**RECORDS SUPPLIED:**
......
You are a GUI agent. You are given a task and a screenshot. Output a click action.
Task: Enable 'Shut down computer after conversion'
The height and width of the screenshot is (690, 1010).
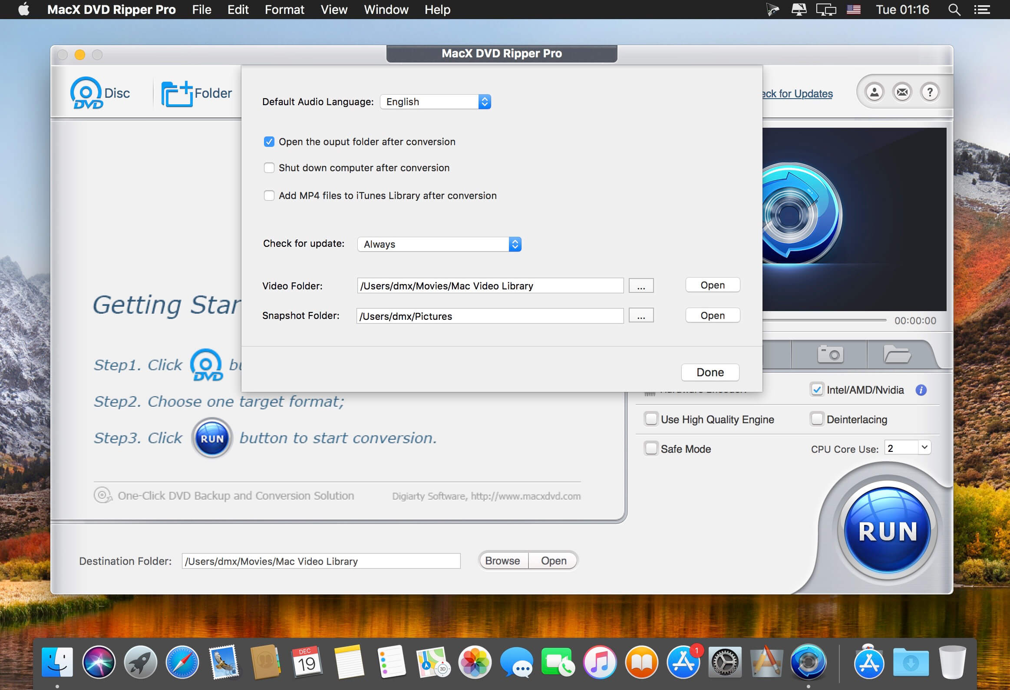click(269, 168)
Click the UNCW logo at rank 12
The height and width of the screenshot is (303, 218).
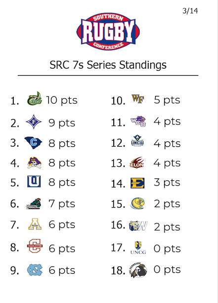[137, 141]
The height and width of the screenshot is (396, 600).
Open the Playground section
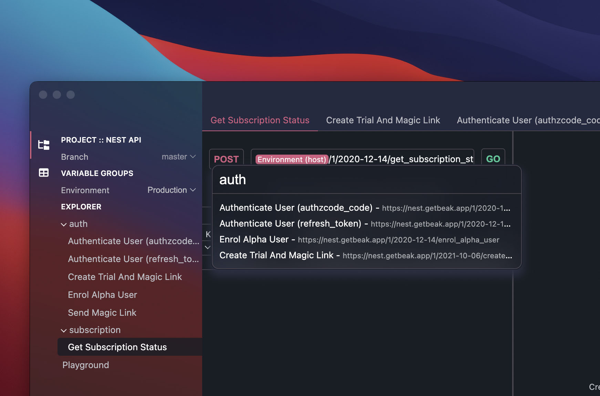pos(86,365)
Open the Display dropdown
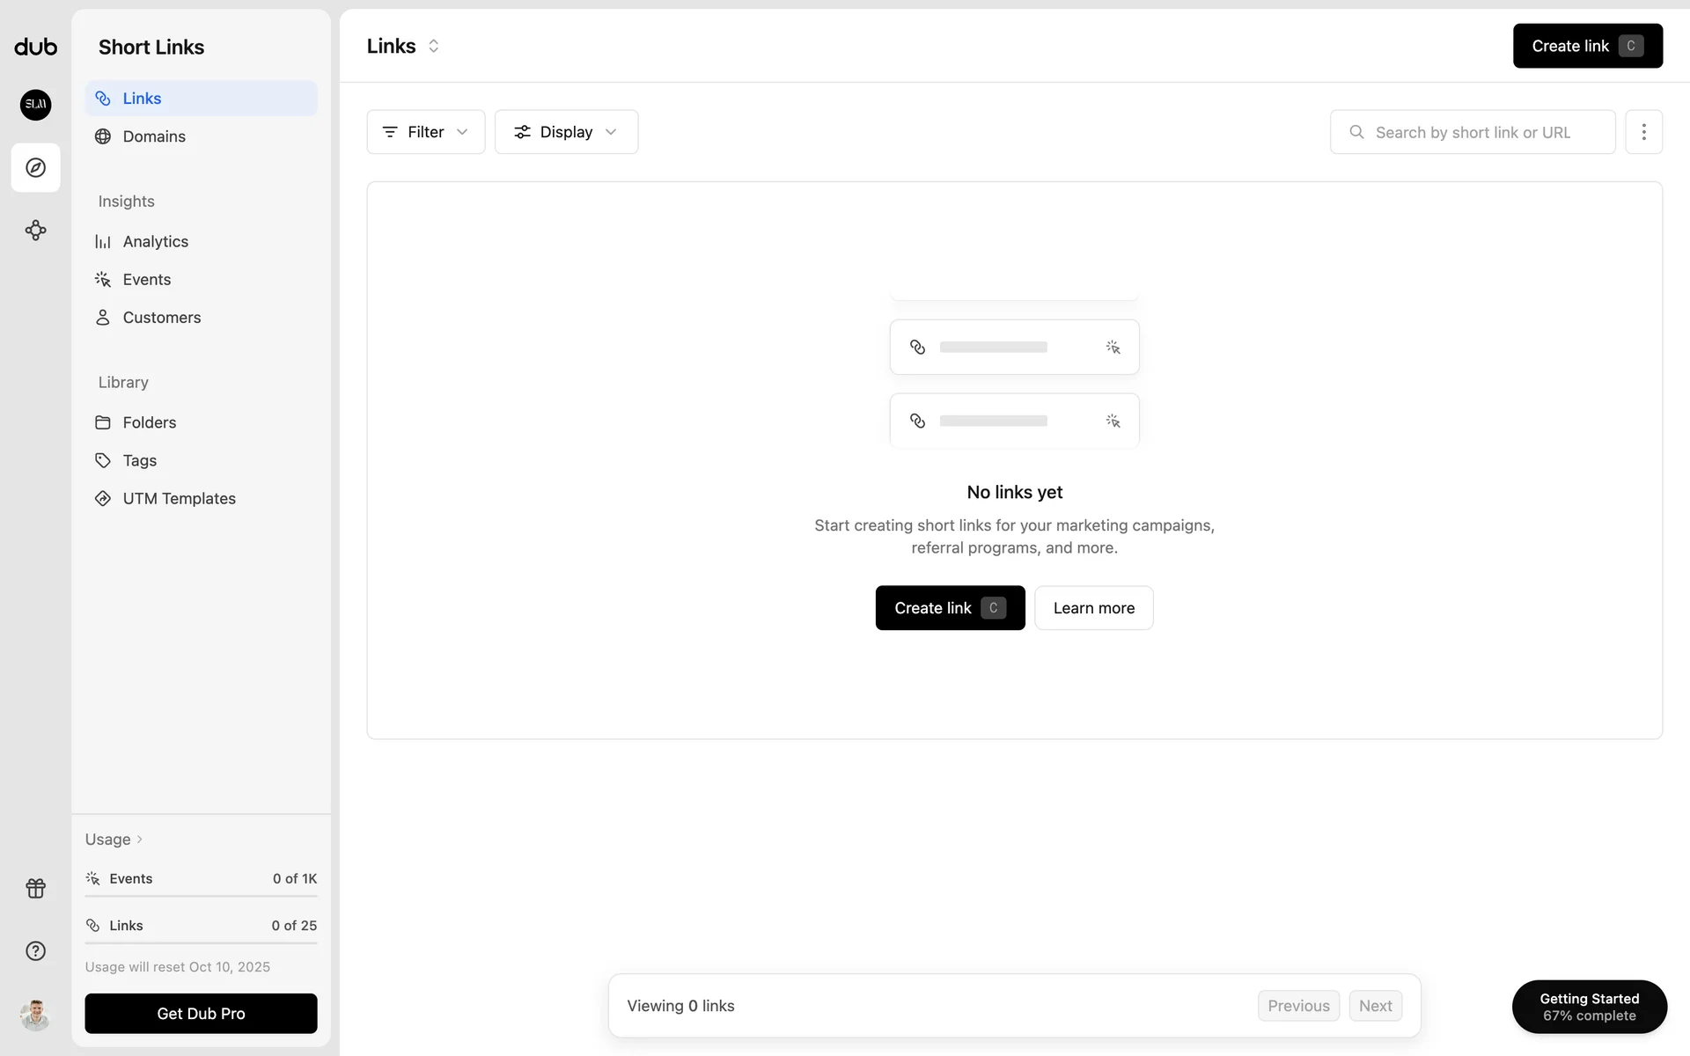This screenshot has width=1690, height=1056. [566, 132]
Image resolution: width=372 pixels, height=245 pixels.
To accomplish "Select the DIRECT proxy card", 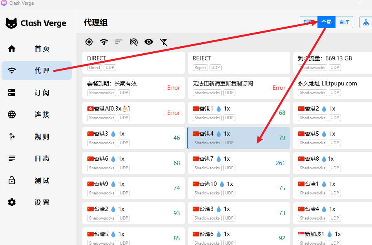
......
**DIRECTIONS:** From the rows above, pull out each line that contains the string "Open" and list those lines in their original order.

**OUTPUT OF THE EXERCISE:**
Open the Playground section
Open the Display dropdown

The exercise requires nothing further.